Tea these days often carries many different labels. Some teas are 100% organic, others are ‘biodynamic’, ‘Certified B Corp’, ‘Fair Trade’, ‘Rainforest Alliance’, etc. It can all seem quite confusing. After all that you might wonder, well does the tea taste any good?

For tea lovers who want to ensure what they are drinking is clean, ethically sourced and tastes good, we need to look beyond a simple label, and look at what is going on behind the scenes. That’s because these labels do not always tell the whole story.

Instead, tea lovers who are concerned about pesticides, the environment and whether the tea is ethically produced should look at how a tea is grown, and who grows it.
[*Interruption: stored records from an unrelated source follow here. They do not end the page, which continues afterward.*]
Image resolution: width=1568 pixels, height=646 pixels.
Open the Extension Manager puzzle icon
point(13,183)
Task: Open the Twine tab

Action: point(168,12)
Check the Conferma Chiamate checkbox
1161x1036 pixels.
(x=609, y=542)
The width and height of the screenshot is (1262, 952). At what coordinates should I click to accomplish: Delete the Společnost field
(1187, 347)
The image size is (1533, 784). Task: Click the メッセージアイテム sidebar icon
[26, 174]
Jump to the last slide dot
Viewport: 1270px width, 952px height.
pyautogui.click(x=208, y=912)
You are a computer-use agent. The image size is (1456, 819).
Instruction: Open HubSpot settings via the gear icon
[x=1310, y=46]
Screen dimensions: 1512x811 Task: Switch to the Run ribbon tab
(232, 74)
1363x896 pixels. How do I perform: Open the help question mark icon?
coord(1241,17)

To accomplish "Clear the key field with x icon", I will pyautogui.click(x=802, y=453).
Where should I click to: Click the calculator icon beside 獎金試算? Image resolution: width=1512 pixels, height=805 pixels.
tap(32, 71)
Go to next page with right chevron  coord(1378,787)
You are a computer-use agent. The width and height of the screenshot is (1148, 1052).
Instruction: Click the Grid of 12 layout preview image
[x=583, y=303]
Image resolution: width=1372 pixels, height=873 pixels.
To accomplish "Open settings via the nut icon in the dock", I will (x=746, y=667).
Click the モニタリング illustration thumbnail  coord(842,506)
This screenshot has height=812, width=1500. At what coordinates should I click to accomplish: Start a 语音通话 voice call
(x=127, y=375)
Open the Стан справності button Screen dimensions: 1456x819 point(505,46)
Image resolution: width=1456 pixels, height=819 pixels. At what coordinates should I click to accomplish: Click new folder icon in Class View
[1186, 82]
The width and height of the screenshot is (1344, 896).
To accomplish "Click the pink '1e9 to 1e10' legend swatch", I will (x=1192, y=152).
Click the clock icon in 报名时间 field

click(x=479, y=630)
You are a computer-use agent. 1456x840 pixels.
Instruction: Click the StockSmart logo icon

These teas might not meet stringent (and very costly) global standards to carry a certain label, but the tea is still the result of earth-friendly and people-friendly farming practices.

That’s why at Karma Tea we place an emphasis on transparency around provenance. Unlike many supermarket tea brands that buy tea from an often anonymous supply chain which comprises a blend of multiple anonymous sources,  we offer single origin teas directly from small-scale family run or cooperative farming operations which means we know exactly where and how a tea was produced.  

Our teas are by default ‘fair trade’ as they are all bought directly from growers, which cuts out intermediaries and means that growers achieve much higher prices than they would if selling through normal market channels.

The tea growers and makers we source from all use sustainable practices that would most probably meet the criteria necessary to use word like “organic” but these international certifications and/ or auditing schemes are largely the reserve of large scale industrial tea operations, and out of reach for small holder artisanal farmers.  

In fact, there is a growing realisation that the best teas in the world are made on small traditional farms in small batches that avoid chemical pesticides and herbicides and crafted by hand. For these type of producers, the terms ‘natural’ and ‘sustainably produced’ are even more desirable than those that carry international certifications.

This is the type of tea that we champion here at Karma Tea. So next time you are buying tea, ask yourself where is it from, rather than just opting for a tea that ticks a box as the more information that is given around the source and origin, the better for both the grower, and the drinker.